Classical Connections: Cello Fever

Shostakovich (left) and Rostropovich in 1959.

Did I ever tell you that I used to play the cello? I started at the relatively late age of thirteen, having begun piano lessons at about eight. So at least I could already read music which was one major hurdle out of the way. My first cello lessons were at school, given by a homely woman who was also the landlady of a public house down the road. She had a penchant for fulsome clothing and would sweep along the school corridor with her cello, like a Spanish galleon in full sail. She had an old battered instrument which had a curious whining sound, a bit like something singing while holding their nose. At school I also learned the useful skill of carrying a cello while riding a push-bike; an achievement in itself on our wind-swept island.

Eventually it was decided that I should have my cello lessons at a university on the mainland which involved a weekly train journey. The lessons were provided by a formidable lady who wore sensible shoes and had her graying hair tied in a tight bun at the back. She was clearly a competent teacher and eventually I became the best cellist on the island. Mind you, it was a rather small island.

Then, like all the other young instrumental players who imagine that they have a career in music, I went to music college. But I was no longer the big fish in a small bowl but an extremely insignificant fish in an ocean of advanced music students, most of whom were far better than me. Even so, my early relationship with the cello brought about an enthusiasm for the instrument, though I didn’t reach the incredibly high technical standard to become a professional orchestral player. In any case, by that stage, I had discovered other musical interests and playing in an orchestra was not one of them.
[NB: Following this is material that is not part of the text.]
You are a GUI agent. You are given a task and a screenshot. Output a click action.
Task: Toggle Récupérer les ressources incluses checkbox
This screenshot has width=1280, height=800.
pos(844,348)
I was reminded about all this the other day when we were trying to name the most influential twentieth century cellists. Of course, this is a bit subjective because one tends to remember favourites rather than genuinely influential musicians. But how do you define “influential”? Musically, I suppose it could mean someone who has developed the playing techniques of the instrument, such as the 18th century cellist and composer Luigi Boccherini (he of the famous Minuet). Or it could mean someone like the brilliant Russian cellist Mstislav Rostropovich who either commissioned or premiered well over a hundred new works for cello. The Spanish Pablo Casals did an enormous amount to popularize the instrument and brought the cello music of Bach to public attention.

There are several web pages that provide lists of “the greatest cellists” though few attempt to define “greatness”. Anyway, I shall leave you to explore that option yourself. Some influential names invariably appear. I’ve mentioned Casals and Rostropovich, but we could add (in no particular order) Pierre Fournier (France), Jacqueline du Pré (UK), János Starker (Hungary), Paul Tortelier (France), Yo-Yo Ma (USA, Mischa Maisky (Latvia) and Emanuel Feuermann (Ukraine). You can probably think of several others.
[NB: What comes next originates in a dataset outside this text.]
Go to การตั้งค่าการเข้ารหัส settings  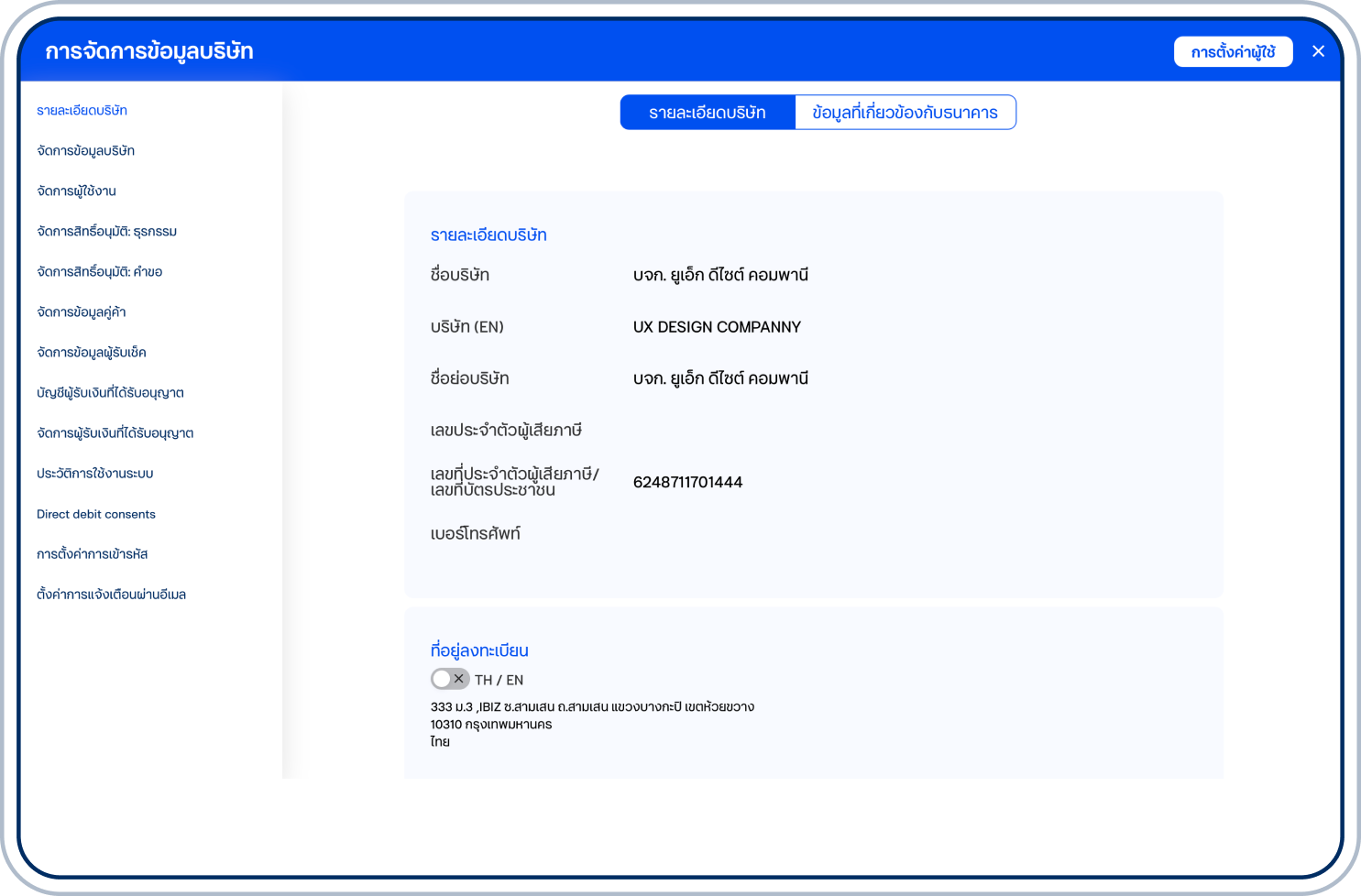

Dmitri Shostakovich (1906-1975): Cello Concerto No 1. Sheku Kanneh-Mason (cello), BBC Symphony Orchestra cond. Mark Wigglesworth. (Duration: 31:27; Video: 720p HD)

British cellist Sheku Kanneh-Mason is one of the rising stars among today’s musicians. He was seventeen when he gave this stunning performance of the Shostakovich concerto at the final of the 2016 BBC Young Musician, after which he was proclaimed overall winner of the entire competition.

The work was written in 1959 for the composer’s friend Mstislav Rostropovich, who by some extraordinary mental feat, committed the entire concerto to memory in four days. The work is one of the most difficult cello concertos ever written. It was given its first performance in October 1959 in Leningrad and the following month in Philadelphia where one critic described the work as “the artistic equivalent of a manned rocket to Mars.”

A cello concerto presents a challenging problem for composers because the low notes of the instrument can become obscured by the orchestral sound. Shostakovich gets around this by using a small orchestra, minimal woodwind and no brass at all except for a single horn which is given dramatic and prominent solos. The work opens with four single notes from the solo cello. These are significant because they represent the composer’s name and they are changed in different ways throughout the entire work. The first movement is driving powerful music with intense rhythms and angular melodies. The brooding and strangely haunting slow movement is a dark sound-scape with poignant clashes of harmony and the use of cello harmonics that seems to speak of another world. It leads into the third movement: a cadenza of formidable virtuosity which leads into the bombastic and scurrying finale. This is a wonderful concerto, given even more appeal by a thrilling performance from a gifted young soloist. Just try to ignore the inane chatter from the BBC commentator.